Provided records
-- Opening Marker --

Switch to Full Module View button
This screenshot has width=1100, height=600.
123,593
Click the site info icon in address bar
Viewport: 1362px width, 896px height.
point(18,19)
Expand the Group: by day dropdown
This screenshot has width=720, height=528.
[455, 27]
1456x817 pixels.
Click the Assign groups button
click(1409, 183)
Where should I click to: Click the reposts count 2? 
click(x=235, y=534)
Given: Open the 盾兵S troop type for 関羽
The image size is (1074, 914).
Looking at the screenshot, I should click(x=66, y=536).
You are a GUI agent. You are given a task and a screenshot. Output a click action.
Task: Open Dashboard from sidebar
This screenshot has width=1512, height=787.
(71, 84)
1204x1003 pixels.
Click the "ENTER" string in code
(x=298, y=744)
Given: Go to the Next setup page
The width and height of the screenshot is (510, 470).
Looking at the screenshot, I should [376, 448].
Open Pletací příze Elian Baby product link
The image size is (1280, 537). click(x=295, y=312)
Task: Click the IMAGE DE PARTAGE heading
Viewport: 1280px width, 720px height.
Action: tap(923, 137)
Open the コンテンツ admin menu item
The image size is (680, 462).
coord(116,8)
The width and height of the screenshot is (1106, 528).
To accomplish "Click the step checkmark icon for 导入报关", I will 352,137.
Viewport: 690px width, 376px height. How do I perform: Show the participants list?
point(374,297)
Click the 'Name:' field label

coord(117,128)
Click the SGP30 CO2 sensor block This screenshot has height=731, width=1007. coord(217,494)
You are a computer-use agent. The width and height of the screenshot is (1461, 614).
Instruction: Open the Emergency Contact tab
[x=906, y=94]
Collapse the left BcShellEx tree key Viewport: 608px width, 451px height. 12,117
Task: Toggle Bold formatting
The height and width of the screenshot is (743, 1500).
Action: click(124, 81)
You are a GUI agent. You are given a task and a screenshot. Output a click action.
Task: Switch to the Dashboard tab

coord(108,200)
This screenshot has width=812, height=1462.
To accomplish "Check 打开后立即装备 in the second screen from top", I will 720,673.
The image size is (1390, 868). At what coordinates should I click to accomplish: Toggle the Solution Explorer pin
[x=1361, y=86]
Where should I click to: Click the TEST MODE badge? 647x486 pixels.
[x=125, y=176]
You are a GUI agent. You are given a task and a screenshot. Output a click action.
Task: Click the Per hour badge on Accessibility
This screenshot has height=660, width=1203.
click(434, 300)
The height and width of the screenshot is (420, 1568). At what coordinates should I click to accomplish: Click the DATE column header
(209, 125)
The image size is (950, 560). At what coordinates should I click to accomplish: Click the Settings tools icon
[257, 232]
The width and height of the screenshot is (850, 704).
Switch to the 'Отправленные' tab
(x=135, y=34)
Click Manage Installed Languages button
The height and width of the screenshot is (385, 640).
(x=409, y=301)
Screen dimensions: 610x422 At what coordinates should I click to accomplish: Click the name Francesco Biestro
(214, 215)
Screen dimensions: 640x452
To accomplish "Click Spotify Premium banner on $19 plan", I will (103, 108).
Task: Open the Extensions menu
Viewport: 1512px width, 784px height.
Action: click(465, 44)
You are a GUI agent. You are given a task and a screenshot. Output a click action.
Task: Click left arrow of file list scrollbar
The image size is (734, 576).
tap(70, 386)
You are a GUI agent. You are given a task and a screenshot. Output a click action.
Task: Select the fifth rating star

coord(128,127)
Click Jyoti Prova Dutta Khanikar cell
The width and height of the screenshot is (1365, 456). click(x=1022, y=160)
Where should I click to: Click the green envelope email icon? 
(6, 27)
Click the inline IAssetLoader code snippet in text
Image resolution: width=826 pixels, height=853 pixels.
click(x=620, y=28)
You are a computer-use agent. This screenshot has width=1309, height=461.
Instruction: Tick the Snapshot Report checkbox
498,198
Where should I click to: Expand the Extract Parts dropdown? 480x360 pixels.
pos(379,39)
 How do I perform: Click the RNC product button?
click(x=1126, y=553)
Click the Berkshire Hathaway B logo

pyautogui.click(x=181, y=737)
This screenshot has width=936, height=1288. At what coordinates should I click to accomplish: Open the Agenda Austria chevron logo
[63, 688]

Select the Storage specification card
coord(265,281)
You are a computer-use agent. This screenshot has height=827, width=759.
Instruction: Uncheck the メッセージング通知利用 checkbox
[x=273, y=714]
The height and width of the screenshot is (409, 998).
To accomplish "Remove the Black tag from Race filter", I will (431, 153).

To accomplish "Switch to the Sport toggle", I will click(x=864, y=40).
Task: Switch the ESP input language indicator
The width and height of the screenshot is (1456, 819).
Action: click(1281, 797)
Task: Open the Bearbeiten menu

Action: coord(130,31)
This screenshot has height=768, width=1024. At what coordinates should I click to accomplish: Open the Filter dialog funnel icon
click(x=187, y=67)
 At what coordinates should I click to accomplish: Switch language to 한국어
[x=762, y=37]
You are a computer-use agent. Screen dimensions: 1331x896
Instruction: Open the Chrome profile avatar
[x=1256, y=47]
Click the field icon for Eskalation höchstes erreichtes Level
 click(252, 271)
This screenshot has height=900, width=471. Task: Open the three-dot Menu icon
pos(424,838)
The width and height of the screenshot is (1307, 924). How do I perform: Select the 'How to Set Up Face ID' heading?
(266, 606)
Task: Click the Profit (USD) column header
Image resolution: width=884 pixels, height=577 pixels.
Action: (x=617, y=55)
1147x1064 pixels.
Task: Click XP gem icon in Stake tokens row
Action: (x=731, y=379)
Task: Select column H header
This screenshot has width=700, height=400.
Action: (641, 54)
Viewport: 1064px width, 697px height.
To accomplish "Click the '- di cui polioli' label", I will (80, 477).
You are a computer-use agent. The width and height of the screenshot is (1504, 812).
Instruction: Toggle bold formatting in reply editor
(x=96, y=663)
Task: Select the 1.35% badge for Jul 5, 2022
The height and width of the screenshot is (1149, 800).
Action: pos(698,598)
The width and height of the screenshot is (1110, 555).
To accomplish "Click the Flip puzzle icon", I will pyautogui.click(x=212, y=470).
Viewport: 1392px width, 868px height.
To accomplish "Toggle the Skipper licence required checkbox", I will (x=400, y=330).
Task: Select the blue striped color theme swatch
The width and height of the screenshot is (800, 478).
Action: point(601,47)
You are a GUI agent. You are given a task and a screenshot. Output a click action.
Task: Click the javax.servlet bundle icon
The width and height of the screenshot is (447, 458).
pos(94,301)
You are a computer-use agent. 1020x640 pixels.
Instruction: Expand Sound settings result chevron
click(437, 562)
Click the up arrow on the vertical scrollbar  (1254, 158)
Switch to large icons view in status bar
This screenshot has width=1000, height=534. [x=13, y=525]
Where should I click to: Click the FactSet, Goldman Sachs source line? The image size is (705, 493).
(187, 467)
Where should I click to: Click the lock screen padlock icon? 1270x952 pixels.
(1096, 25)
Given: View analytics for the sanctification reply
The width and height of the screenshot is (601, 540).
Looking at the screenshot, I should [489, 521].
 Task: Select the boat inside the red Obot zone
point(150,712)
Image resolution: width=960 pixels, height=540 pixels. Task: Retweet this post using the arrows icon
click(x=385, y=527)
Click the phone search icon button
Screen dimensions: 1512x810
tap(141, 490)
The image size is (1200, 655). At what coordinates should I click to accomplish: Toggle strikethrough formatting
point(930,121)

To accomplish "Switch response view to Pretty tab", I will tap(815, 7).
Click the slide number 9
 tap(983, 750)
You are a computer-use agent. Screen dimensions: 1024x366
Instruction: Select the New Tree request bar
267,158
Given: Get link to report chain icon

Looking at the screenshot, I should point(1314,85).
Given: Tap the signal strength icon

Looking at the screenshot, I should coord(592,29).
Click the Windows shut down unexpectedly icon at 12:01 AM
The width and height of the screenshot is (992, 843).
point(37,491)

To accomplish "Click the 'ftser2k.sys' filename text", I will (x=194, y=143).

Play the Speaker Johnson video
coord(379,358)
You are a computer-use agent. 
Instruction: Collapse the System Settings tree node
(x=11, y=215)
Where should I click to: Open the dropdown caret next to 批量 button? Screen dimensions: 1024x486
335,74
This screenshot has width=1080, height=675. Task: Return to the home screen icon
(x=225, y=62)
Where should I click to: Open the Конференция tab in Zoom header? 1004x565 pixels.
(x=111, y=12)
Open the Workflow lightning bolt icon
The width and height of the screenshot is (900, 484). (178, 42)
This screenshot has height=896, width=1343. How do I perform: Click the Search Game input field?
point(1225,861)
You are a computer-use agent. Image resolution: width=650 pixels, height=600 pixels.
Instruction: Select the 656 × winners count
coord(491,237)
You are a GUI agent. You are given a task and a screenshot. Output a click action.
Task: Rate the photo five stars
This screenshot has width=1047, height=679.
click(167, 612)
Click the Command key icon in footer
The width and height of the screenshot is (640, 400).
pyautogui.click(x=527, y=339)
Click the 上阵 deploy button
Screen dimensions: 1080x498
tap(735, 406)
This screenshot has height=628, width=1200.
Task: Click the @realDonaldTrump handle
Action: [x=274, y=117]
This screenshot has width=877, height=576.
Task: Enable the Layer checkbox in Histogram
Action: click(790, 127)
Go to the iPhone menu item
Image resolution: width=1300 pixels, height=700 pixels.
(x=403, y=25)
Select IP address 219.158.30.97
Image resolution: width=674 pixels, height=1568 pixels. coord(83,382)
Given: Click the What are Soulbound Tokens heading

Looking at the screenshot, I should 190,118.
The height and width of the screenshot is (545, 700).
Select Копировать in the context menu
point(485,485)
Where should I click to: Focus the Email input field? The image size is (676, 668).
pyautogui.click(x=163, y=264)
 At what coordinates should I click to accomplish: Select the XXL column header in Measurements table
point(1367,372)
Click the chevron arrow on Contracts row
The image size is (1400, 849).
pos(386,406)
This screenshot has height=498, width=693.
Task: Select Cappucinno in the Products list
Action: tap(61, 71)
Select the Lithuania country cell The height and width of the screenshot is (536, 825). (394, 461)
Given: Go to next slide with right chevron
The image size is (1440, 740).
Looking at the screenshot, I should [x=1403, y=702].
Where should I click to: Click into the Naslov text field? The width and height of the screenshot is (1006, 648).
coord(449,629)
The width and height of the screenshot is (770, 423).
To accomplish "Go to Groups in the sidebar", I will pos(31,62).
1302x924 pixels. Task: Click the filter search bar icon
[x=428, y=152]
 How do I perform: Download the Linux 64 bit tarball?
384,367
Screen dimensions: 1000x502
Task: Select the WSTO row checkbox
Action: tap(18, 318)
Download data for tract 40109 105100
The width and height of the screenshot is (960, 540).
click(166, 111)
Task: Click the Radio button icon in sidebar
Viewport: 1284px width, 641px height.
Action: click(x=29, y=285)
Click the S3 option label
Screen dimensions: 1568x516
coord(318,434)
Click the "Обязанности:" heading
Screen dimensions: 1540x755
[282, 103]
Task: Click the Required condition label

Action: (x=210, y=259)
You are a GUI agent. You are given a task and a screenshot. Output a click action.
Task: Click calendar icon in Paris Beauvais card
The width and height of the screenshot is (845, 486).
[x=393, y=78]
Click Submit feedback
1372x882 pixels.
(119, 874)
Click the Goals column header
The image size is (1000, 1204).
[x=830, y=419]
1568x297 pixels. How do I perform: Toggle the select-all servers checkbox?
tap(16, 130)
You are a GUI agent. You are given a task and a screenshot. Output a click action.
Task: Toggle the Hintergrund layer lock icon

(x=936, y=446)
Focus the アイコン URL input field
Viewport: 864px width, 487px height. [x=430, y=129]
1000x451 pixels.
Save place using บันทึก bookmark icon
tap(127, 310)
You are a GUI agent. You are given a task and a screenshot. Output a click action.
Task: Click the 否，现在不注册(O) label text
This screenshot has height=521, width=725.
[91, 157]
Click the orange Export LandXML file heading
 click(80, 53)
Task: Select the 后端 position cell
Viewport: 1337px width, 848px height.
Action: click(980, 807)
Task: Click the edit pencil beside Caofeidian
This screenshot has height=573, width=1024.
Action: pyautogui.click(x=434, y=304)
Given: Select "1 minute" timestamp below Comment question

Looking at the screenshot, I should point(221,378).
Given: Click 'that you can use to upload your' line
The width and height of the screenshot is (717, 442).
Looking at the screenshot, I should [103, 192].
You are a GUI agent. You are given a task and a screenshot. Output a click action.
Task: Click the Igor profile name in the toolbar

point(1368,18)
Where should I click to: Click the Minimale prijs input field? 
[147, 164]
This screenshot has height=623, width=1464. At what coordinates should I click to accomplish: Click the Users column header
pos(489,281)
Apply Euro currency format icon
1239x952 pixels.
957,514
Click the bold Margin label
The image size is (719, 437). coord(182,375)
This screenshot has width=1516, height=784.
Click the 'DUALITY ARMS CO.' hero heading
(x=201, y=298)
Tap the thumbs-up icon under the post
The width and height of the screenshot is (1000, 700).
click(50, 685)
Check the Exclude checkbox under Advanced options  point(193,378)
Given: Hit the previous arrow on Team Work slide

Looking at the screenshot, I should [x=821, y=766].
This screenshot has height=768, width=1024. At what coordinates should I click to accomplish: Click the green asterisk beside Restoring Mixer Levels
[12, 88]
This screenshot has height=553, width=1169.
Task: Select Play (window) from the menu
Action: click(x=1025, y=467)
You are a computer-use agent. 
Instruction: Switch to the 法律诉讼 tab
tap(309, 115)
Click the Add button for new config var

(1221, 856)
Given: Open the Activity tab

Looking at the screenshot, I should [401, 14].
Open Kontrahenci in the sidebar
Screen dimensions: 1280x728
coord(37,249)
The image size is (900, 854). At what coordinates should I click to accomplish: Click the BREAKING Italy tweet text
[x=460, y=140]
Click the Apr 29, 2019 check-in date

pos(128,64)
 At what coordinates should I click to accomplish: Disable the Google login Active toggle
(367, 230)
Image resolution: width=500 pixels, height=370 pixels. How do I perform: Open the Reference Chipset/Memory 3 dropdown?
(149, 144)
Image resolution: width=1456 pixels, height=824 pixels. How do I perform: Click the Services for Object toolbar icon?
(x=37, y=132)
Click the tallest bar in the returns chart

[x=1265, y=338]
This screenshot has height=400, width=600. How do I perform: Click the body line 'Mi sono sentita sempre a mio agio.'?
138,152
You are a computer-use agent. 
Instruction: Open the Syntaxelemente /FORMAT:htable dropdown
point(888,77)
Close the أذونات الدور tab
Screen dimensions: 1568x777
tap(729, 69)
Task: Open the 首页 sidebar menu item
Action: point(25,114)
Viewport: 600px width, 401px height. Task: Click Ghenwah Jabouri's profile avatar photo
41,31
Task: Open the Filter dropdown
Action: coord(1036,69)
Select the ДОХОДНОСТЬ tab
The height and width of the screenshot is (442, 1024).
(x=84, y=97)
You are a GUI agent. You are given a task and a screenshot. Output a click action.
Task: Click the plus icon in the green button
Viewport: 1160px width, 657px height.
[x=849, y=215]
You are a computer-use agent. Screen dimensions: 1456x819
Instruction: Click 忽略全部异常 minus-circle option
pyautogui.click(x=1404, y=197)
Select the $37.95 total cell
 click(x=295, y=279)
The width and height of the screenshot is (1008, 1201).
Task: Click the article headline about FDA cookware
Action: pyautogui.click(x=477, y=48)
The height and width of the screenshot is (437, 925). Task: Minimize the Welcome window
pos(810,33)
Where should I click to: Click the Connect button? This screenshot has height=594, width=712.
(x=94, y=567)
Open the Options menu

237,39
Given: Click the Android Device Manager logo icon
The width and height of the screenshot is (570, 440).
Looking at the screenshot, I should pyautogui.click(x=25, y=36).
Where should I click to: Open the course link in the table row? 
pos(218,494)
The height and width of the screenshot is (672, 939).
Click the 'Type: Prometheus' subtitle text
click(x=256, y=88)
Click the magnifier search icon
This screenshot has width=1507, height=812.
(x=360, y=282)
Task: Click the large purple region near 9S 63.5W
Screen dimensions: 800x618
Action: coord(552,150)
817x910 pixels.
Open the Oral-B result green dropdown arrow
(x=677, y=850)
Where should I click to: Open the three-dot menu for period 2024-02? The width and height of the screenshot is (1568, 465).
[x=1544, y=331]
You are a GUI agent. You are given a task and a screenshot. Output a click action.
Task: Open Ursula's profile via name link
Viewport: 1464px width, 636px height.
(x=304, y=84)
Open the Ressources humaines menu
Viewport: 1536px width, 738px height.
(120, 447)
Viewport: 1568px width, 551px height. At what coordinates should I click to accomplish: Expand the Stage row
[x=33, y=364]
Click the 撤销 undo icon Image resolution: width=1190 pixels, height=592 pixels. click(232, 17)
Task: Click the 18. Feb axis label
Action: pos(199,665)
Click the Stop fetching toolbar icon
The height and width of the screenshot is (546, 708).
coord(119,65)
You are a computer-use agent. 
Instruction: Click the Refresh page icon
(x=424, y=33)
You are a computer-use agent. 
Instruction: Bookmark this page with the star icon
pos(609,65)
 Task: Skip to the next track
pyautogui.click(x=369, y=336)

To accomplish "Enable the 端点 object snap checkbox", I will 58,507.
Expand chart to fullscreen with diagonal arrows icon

-- Closing Marker --

Task goal
In this exercise, copy only the lines from the opening line of the material through the line where "is (1461, 614)." appears.

Exercise solution
Switch to Full Module View button
This screenshot has width=1100, height=600.
123,593
Click the site info icon in address bar
Viewport: 1362px width, 896px height.
point(18,19)
Expand the Group: by day dropdown
This screenshot has width=720, height=528.
[455, 27]
1456x817 pixels.
Click the Assign groups button
click(1409, 183)
Where should I click to: Click the reposts count 2? 
click(x=235, y=534)
Given: Open the 盾兵S troop type for 関羽
The image size is (1074, 914).
Looking at the screenshot, I should click(x=66, y=536).
You are a GUI agent. You are given a task and a screenshot. Output a click action.
Task: Open Dashboard from sidebar
This screenshot has width=1512, height=787.
(71, 84)
1204x1003 pixels.
Click the "ENTER" string in code
(x=298, y=744)
Given: Go to the Next setup page
The width and height of the screenshot is (510, 470).
Looking at the screenshot, I should [376, 448].
Open Pletací příze Elian Baby product link
The image size is (1280, 537). click(x=295, y=312)
Task: Click the IMAGE DE PARTAGE heading
Viewport: 1280px width, 720px height.
Action: tap(923, 137)
Open the コンテンツ admin menu item
The image size is (680, 462).
coord(116,8)
The width and height of the screenshot is (1106, 528).
To accomplish "Click the step checkmark icon for 导入报关", I will 352,137.
Viewport: 690px width, 376px height. How do I perform: Show the participants list?
point(374,297)
Click the 'Name:' field label

coord(117,128)
Click the SGP30 CO2 sensor block This screenshot has height=731, width=1007. coord(217,494)
You are a computer-use agent. The width and height of the screenshot is (1461, 614).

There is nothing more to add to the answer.